© 2003 WorldNetDaily.com
Recently I have discussed the issues involved in the controversy surrounding
Alabama Chief Justice Roy Moore. Before finally leaving the subject, I want to
address this nettlesome notion of the separation of church and state.
Often the sword of separation is used to smother, rather than promote,
religious liberty. There is nothing in the Constitution mandating a separation
of church and state. (The phrase originated in a letter from Thomas Jefferson.)
When you hear people talking about the supposed "separation of church and
state," what they usually mean is "the Establishment Clause of the
First Amendment requires a separation." But it doesn't.
Aside from the fact that the Establishment Clause has been erroneously
extended to apply to the states as well as Congress, let's look how far the
scope of "establishment" has been stretched on both the state and
federal levels. It's darn near criminal.
The Framers meant that Congress couldn't establish a national church. They
did not intend to forbid every little activity on government property or
partially funded by the government. Justice Moore's monument flap is just the
tip of the iceberg.
The courts are using the Establishment Clause to scrub Christianity entirely
from the public square, including public schools. Their restrictions on
religious freedom in schools illustrate the obscene extremes to which the law
has been extended.
The separationists contend that public schools, because they are funded by
federal and state money, cannot engage in activities that are deemed an
endorsement of a religion. Just the slightest nod toward a religion will be
enough to trigger an Establishment Clause violation.
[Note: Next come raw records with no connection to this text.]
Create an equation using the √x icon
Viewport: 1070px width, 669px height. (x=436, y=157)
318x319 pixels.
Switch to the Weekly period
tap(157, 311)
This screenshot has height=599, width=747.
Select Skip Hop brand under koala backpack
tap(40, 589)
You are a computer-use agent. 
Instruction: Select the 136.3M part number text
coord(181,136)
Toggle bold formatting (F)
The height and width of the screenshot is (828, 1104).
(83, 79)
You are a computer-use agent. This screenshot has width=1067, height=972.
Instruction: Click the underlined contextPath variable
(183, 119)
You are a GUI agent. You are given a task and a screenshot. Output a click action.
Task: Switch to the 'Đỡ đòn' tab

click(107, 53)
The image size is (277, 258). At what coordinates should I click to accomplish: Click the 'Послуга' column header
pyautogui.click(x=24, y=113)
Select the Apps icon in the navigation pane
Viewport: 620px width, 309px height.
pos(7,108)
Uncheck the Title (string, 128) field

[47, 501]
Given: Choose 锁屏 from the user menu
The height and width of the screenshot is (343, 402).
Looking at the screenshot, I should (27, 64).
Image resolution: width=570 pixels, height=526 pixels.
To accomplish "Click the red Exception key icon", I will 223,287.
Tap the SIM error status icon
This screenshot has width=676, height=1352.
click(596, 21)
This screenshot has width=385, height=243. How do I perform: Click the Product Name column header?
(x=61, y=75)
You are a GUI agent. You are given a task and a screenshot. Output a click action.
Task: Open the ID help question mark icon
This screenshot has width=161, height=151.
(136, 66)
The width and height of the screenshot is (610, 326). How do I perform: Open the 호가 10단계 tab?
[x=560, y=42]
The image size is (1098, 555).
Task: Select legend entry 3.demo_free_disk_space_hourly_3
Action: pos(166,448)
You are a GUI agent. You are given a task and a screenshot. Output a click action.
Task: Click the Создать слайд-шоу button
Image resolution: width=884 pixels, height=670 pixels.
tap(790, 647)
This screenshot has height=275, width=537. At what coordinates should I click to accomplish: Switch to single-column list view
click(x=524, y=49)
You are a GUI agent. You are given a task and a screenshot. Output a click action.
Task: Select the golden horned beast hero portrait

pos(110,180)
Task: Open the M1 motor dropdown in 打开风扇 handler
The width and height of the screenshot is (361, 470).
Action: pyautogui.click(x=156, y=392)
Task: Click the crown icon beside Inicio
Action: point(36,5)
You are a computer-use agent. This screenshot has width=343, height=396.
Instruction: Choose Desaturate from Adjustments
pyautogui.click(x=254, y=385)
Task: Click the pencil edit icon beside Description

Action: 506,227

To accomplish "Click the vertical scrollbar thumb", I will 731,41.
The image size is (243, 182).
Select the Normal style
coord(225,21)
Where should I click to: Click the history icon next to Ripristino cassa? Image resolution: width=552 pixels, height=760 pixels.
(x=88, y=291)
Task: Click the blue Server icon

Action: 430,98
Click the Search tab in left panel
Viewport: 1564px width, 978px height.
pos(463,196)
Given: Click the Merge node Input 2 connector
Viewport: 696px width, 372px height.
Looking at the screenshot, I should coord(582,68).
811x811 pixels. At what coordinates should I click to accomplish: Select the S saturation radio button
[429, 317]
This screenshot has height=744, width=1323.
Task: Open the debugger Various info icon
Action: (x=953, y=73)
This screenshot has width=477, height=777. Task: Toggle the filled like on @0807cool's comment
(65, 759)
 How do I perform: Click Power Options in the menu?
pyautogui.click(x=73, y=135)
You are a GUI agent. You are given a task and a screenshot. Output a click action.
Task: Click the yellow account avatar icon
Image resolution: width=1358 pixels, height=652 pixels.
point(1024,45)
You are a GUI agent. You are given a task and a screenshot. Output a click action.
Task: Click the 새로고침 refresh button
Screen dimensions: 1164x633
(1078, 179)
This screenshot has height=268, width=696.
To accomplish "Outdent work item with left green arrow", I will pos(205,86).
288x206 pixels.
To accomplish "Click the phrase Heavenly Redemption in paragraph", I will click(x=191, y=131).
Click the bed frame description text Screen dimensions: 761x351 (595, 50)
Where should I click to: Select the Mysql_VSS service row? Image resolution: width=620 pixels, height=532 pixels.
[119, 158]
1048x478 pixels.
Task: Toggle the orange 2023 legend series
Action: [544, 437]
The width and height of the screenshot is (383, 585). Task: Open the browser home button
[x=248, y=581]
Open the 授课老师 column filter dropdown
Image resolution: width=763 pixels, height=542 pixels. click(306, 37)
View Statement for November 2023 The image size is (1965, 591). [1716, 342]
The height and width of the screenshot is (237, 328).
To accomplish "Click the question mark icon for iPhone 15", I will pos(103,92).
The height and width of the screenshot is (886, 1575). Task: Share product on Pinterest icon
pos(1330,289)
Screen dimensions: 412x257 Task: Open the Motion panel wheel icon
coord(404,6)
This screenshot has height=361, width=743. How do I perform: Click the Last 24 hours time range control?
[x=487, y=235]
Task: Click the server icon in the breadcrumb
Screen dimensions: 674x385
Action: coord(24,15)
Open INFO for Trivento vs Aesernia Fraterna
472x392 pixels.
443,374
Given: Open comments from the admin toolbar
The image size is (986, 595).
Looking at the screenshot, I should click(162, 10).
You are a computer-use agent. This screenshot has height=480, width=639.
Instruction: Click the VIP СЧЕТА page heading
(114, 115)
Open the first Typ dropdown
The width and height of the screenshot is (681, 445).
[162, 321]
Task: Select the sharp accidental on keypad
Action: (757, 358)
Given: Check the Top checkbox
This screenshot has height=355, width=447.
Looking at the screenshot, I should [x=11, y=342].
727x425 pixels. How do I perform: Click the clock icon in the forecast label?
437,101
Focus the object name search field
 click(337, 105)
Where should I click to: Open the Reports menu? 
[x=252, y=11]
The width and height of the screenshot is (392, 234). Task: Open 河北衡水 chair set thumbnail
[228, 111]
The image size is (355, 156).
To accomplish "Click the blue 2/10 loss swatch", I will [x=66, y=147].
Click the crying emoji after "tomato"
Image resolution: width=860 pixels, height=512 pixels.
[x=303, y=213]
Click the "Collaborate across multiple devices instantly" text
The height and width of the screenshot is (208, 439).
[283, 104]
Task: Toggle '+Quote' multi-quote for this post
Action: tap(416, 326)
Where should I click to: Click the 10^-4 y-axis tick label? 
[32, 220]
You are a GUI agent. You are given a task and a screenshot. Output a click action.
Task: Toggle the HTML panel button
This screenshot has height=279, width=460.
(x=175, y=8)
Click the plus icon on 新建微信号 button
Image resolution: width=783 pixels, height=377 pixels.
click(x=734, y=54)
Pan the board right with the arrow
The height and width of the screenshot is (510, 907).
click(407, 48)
Consider the case in which public high-school students held their own
two-step election – first, to decide whether a student address, possibly
containing a prayer, could be delivered at a football game, and second, which
student would deliver it. The Supreme Court ruled, in effect, that just by
permitting such an election the state was violating the Establishment Clause.
Now seriously, just how far do we have to suspend our disbelief to conclude
that the Framers intended to prohibit such an election merely facilitated –
not initiated – by a public school?
Well, first we have to ignore that the First Amendment restricted the federal
Congress only. Second, we have to disregard that it also prohibited Congress
from intruding on the states' right to establish religion if they so chose.
Third, we have to assume that a local school, which happens to receive funding
from both the state and federal governments, is deemed to be an extension of
those governments, keeping in mind that there were no such government funded and
controlled schools at the time of the nation's founding.
Fourth, we have to find that the students' voluntary action to elect a
speaker to deliver a statement that might or might not contain a prayer, with no
involvement from the school beyond permitting the election, should be imputed to
the state or federal governments – as if they are the ones choosing to say the
prayer.
Fifth, we have to conclude that the reading of the prayer itself is
tantamount to establishing a federal or state religion – notwithstanding that
there are thousands of other government-run schools throughout the United States
that would be completely unaffected by the prayer and no other part of the
nation would be affected by it. (How can we conclude that a single public school
in a single community in a single state, by merely permitting and not
encouraging its students to choose, on their own, to read a prayer at a football
game, constitutes the establishment of a particular denomination as the national
or state religion?)
Sixth, we have to assume that you can ignore all these obstacles, even though
in the very process you are emasculating that other critically important
religion clause of the First Amendment, the Free Exercise Clause, which also
guarantees our religious liberty.
By precluding the student-led prayer through these outrageous legal fictions
and convoluted reasoning, the Court sanctioned the school's encroachment on the
freedom of students to worship as they pleased – thwarting the very purpose of
both First Amendment religion clauses.
The point here is not that it is desirable for the government to endorse
religious activities. Rather it is that courts have made the law up as they've
gone along, completing mucking up Establishment Clause jurisprudence, and, in
the name of protecting religious freedom, have greatly suppressed it.